* _Supplied material_:
****************************************

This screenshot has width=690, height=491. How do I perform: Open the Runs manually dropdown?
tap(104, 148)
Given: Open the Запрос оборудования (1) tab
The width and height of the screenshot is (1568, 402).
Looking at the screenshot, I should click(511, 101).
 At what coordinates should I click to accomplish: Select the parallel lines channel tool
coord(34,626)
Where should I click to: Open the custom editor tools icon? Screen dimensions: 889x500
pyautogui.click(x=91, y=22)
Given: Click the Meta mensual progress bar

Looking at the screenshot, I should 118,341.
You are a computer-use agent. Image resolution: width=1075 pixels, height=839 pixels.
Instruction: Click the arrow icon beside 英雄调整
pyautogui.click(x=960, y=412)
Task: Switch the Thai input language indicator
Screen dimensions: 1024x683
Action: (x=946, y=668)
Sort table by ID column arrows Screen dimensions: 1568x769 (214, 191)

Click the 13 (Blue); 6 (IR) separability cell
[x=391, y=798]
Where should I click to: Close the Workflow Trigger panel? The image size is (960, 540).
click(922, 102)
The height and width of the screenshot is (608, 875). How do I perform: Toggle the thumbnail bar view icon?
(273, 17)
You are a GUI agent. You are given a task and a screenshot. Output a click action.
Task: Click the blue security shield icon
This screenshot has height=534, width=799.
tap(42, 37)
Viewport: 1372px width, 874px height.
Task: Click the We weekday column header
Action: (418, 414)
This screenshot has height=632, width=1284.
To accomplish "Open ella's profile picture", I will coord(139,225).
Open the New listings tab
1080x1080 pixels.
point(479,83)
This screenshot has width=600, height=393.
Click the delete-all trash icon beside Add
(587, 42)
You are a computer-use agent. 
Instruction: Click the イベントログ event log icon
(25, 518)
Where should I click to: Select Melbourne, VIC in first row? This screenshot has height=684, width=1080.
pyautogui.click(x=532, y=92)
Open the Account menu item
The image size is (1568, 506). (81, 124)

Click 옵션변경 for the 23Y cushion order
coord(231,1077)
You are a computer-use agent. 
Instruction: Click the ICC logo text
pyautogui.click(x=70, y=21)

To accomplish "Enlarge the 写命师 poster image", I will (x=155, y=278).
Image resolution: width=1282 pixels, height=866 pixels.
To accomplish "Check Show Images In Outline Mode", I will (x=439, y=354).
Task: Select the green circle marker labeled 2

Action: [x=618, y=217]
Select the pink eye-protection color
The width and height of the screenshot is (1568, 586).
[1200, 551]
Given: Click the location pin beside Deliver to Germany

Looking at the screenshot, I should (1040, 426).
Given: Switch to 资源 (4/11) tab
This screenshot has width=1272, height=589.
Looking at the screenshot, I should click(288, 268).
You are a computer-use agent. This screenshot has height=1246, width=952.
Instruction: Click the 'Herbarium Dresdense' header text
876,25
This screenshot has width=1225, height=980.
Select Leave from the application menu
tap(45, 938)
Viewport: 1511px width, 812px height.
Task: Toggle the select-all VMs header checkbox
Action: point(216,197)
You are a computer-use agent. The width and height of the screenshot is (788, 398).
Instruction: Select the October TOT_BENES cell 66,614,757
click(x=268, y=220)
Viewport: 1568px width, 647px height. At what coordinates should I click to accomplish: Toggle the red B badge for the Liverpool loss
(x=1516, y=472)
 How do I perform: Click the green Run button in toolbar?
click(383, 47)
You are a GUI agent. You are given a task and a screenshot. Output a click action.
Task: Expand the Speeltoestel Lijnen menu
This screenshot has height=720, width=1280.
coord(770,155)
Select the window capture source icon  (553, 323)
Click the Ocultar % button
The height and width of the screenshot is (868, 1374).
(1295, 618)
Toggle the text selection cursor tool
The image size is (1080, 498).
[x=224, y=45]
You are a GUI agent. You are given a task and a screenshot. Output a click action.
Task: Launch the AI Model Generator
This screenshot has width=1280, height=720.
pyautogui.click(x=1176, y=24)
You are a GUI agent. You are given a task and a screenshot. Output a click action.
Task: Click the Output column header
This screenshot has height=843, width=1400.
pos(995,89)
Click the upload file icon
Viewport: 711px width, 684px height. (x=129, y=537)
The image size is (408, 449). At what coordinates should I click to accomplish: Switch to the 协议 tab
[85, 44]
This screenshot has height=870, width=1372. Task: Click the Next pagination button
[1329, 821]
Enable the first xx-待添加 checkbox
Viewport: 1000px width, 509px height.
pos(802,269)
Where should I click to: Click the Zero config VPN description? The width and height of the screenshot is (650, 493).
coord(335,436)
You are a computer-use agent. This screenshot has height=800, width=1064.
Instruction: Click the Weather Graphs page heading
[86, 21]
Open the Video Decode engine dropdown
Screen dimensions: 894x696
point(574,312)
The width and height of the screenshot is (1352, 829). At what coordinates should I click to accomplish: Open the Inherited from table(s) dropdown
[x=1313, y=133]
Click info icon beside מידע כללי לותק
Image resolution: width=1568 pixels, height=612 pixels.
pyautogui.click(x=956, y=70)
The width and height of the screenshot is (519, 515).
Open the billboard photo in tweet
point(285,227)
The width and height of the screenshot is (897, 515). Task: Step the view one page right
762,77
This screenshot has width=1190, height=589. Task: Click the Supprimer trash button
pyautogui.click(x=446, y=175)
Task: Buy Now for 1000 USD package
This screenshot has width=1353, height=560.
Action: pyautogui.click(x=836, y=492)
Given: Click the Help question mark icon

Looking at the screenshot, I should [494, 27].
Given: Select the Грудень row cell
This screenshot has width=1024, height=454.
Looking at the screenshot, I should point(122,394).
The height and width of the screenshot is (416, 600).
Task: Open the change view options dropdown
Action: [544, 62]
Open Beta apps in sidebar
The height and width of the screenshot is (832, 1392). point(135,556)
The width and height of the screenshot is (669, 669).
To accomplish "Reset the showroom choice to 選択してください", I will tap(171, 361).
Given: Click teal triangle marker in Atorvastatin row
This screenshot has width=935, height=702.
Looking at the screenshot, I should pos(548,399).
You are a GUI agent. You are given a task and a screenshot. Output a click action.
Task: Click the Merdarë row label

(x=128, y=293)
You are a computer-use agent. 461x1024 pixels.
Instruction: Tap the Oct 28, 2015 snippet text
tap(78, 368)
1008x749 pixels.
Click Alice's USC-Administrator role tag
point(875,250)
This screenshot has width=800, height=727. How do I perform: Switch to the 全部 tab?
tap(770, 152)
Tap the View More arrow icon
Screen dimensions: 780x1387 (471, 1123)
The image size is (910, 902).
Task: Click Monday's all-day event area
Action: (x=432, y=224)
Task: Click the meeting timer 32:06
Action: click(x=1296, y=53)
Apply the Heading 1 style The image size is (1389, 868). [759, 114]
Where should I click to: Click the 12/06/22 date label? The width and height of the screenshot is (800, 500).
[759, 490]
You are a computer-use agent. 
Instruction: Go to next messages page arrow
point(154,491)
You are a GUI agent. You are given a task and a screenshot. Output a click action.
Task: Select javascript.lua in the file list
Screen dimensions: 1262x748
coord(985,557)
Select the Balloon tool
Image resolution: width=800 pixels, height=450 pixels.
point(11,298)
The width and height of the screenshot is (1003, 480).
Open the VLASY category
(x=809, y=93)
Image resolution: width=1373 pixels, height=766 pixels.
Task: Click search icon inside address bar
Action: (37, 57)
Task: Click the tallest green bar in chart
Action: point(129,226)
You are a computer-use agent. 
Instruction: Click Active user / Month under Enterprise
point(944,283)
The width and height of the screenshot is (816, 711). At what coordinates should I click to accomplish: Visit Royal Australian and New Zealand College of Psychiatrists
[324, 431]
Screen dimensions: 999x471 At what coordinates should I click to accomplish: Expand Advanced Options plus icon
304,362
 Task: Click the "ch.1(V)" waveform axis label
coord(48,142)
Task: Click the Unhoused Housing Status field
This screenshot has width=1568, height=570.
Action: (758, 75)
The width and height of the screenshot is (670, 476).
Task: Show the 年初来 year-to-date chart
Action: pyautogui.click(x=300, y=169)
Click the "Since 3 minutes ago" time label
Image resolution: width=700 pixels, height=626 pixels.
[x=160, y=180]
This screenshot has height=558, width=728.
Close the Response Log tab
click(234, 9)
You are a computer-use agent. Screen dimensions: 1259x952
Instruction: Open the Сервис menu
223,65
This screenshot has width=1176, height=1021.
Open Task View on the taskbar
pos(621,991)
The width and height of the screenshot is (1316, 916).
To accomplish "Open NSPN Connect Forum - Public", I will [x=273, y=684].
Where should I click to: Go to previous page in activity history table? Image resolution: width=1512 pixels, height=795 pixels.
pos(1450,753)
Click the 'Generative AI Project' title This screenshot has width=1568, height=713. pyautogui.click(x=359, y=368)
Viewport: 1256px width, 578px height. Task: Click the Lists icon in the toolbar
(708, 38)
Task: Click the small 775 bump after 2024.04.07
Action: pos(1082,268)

****************************************

* _What is being asked_: Would you please return all lines from the listing above that contain "will"?

* _Expected answer_:
To accomplish "Open ella's profile picture", I will coord(139,225).
To accomplish "Enlarge the 写命师 poster image", I will (x=155, y=278).
To accomplish "Check Show Images In Outline Mode", I will (x=439, y=354).
To accomplish "Reset the showroom choice to 選択してください", I will tap(171, 361).
To accomplish "Open NSPN Connect Forum - Public", I will [x=273, y=684].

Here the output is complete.